Form W-2 reports wages and tax withholding from employment and is one of the main records used to prepare an individual return.
Form W-2 is the year-end wage statement an employer provides to report compensation and tax withholding from employment. In plain language, it is one of the main records employees use when preparing a tax return.
The W-2 matters because it connects payroll activity during the year with the annual filing process. It shows what the employee earned and how much tax was already collected through payroll. Without it, an employee can have trouble matching the annual return to the compensation and withholding already on record.
It also matters because many taxpayers first encounter important tax concepts through this form. Wage income, withholding, and return preparation often become more concrete once the taxpayer can see them on a W-2.
The W-2 appears at year end, after the employer has processed payroll throughout the year. The taxpayer uses it when preparing Form 1040 and the broader Tax Return. The withholding shown on the W-2 is also part of the comparison against the taxpayer’s final Tax Liability.
An employee works all year, has tax withheld from each paycheck, and then receives a W-2 in time for tax season.
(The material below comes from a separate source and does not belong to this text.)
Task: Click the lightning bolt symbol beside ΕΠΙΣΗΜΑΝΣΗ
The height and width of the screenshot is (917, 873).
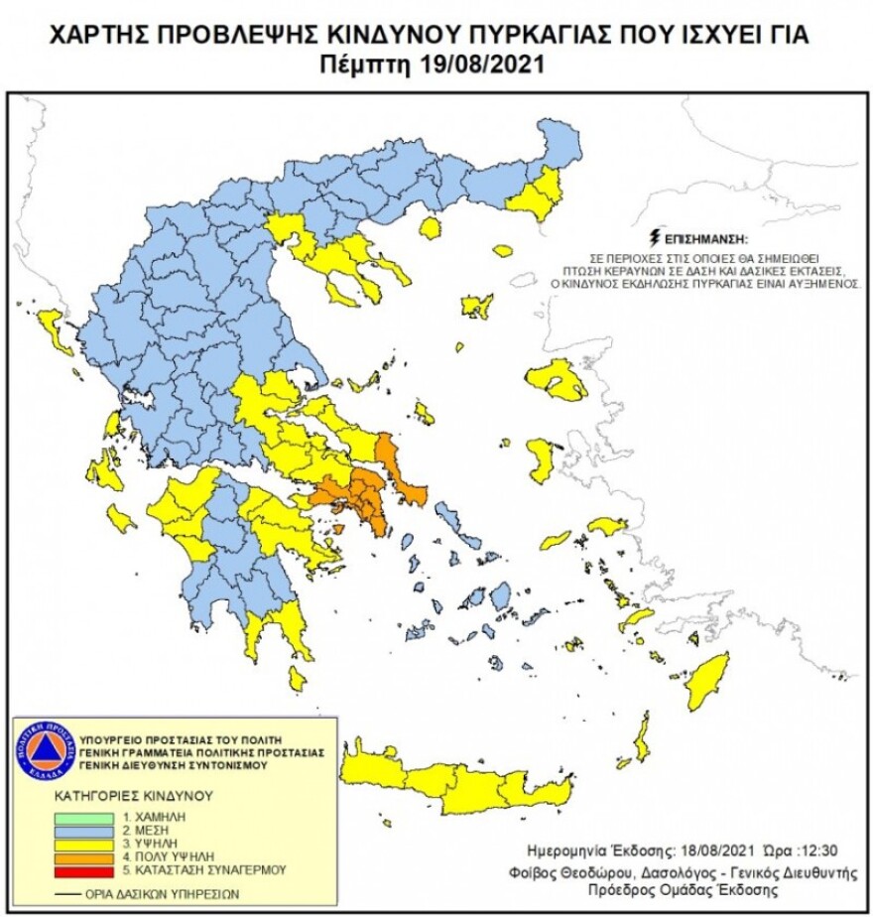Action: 652,238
When the employee prepares the return, the wages and withholding from the W-2 feed into the return and help determine whether the taxpayer will owe more or receive a refund.
Form W-2 is not the same as Form W-4. The W-4 is generally used earlier to help set paycheck withholding. The W-2 is the year-end reporting form that shows what actually happened.
It is also not the tax return itself. It is an input document used to prepare the return.